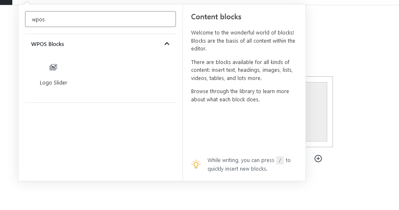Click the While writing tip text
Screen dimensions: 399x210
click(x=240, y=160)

* * * *

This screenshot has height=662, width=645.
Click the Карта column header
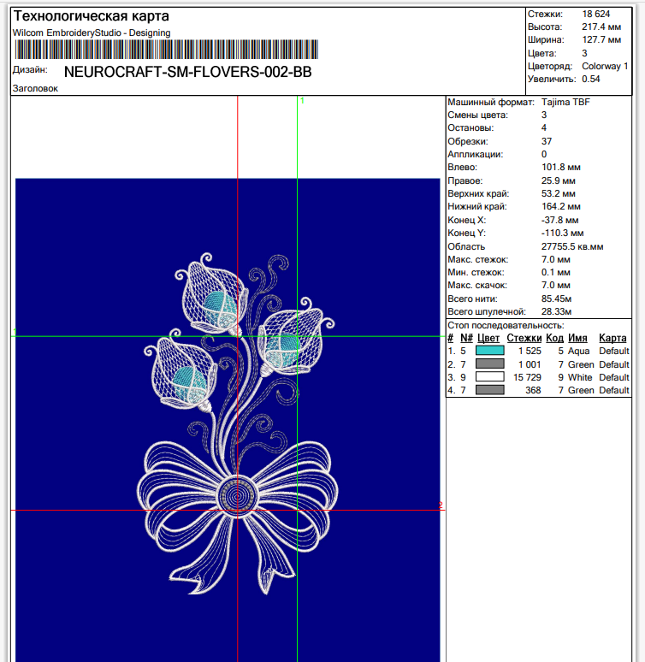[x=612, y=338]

* * * *

» Aim:
Copy the records word for word, from the line containing "Click the While writing tip text" through the line containing "click(x=240, y=160)", both lines included. Omit the pictures.

» Result of this task:
Click the While writing tip text
Screen dimensions: 399x210
click(x=240, y=160)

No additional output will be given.